Last week, Facebook rolled out its Instant Games offering, which allows Facebook Messenger users to load games more or less instantly within chat conversations. Along with Facebook’s Instant Articles and Facebook Live offerings, Instant Games creates yet another opportunity for Facebook to bring third-party content to its users without them leaving the Facebook app — a strategy which I describe in detail here (and which I hypothesize will extend to mobile retail).
While the gaming-within-the-messaging-app paradigm is by no means new (Japan’s LINE has featured games for years), it bucks the predominant app store distribution prototype in the West, which is oriented around platform app stores.
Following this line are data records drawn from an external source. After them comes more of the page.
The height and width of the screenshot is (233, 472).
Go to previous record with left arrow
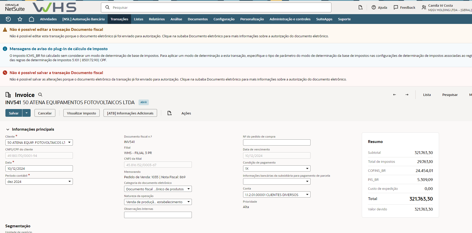tap(394, 95)
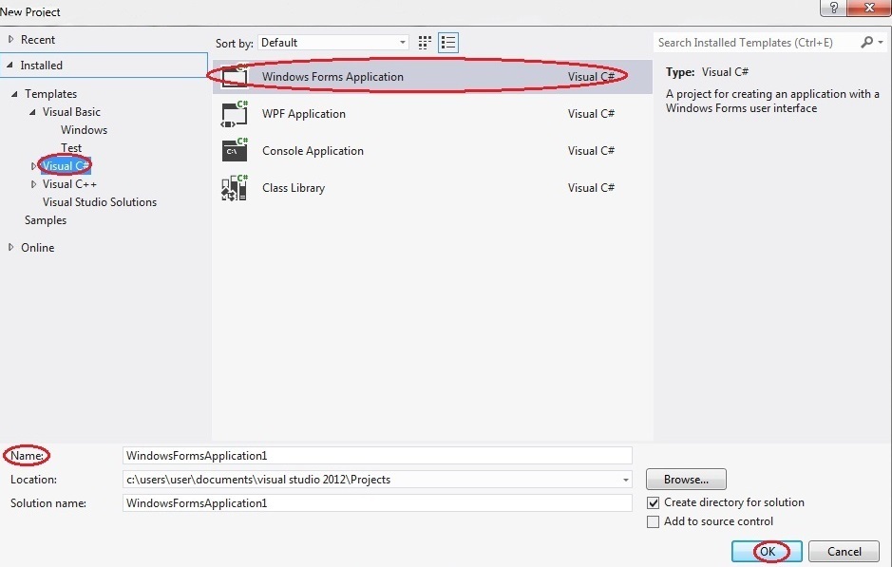Switch to small icons view
This screenshot has height=567, width=892.
(x=426, y=43)
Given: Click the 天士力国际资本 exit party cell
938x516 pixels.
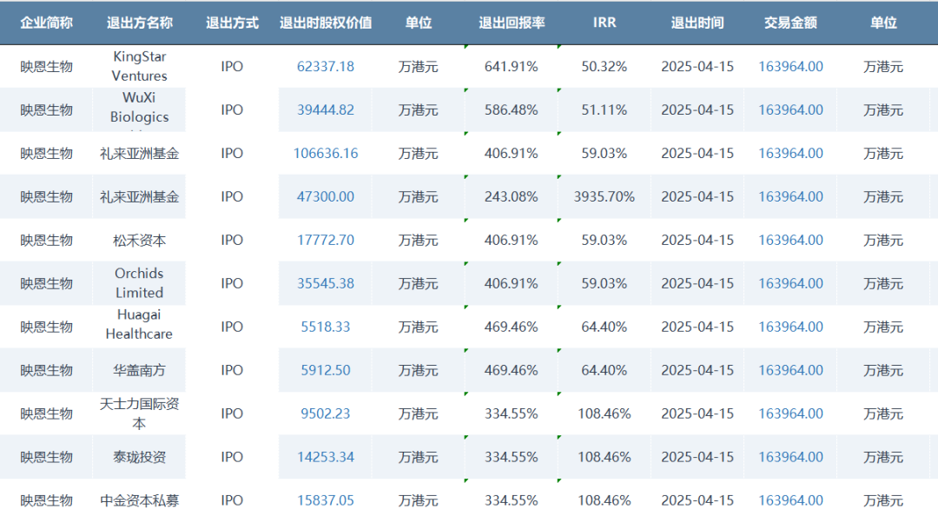Looking at the screenshot, I should tap(139, 413).
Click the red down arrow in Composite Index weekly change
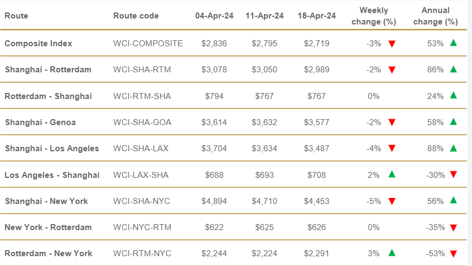This screenshot has width=472, height=266. [x=392, y=44]
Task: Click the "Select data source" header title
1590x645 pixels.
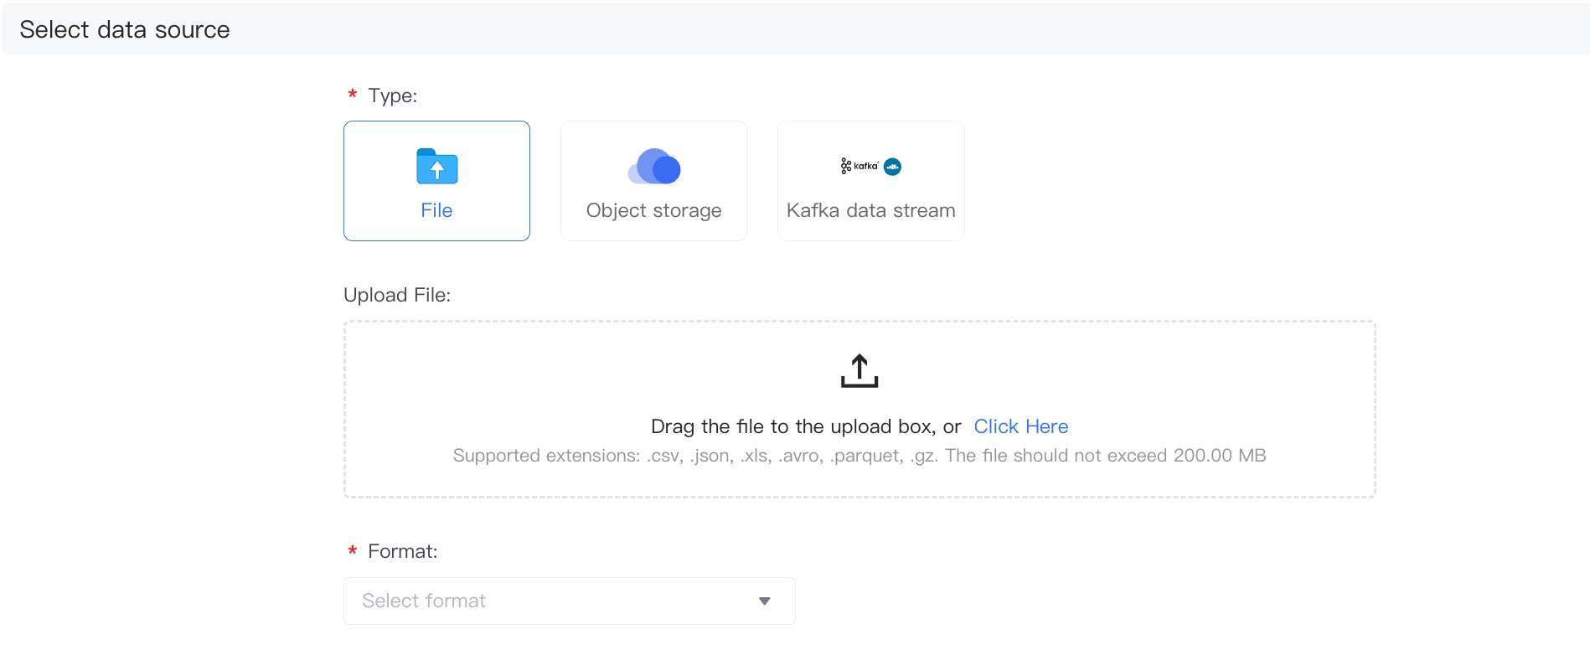Action: 125,29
In fact, popular wisdom dictated until recently that discovery apps — “app stores within the App Store” — were strictly forbidden within the Apple ecosystem, most famously exemplified in the removal of AppGratis from the App Store in 2013. The App Store developer guidelines have changed substantially since that time but nonetheless still explicitly forbid the “app store with the App Store” use case, via clause 3.2.2 (unacceptable business models), point (i):
(i) Creating an interface for displaying third party apps, extensions, or plug-ins similar to the App Store or as a general-interest collection.
Yet it’d be hard to define Facebook Messenger’s Instant Games much differently than an interface for displaying third party apps…similar to the App Store. Instant Games is an app store (for games) within the App Store (and within Google Play, although Google Play is less strict about the app distribution issue), and the launch of Instant Games was publicized to an extent that makes it hard to believe Apple didn’t know about it beforehand.
Thus, Apple seems to be softening its stance on app stores within the App Store; in fact, it launched its own App Store within iMessage with the launch of iOS 10. Stickers, Emoji packs, and Apps can be purchased and downloaded directly from within the iMessage App Store (accessed via the App Store icon on the bottom toolbar of iMessage within a conversation), rendering it an App Store within the App Store.
These developments might portend an important shift in app distribution. The app economy is mature, and it is winner-takes-all: the commercial hierarchy is real and it changes slowly. If the app store within the App Store policy shift becomes explicit at some point, it could incite two major behavior changes within the app economy.
The first is that the biggest developers that are already operating de facto “platforms” via aggressive cross promotion will be much more straightforward about doing so. Clash of Clans and Candy Crush Saga are large brands comprising multiple properties. A Clash of Clans “info center” app is not hard to imagine: a place where players view statistics about their guild, watch videos of recent matches, and generally consume meta content about the games within the Clash of Clans universe, allowing for those games to be downloaded and launched within this app store within the App Store. Ditto for Uber, or LinkedIn, or any number of companies that operate multiple apps within some constrained yet general use case.
The other behavioral change is a potential Balkanization of the app economy. Early “favored app” status can be a kingmaker on ascendant platforms, and that’s obviously no longer probabilistically realistic for the established platforms (iOS, Google Play) given the number of apps released every day by very skilled developers (which is to say: don’t bet your company on featuring, even if your app is excellent). But it would be possible for app stores within the App Store, many of which will be eager to promote a killer app that provides engagement and stickiness to their platform.
Imagining the Uber App Store: what if a local travel guide launches there instead of the App Store, securing featuring (and the auspices of an acquisition) as a big fish in a small pond rather than competing head to head with the countless “local guides” apps on the App Store? It could become a reality that these app stores within the App Store create the kinds of real possibilities for company building that were much more realistic in the early days of the App Store than they are now.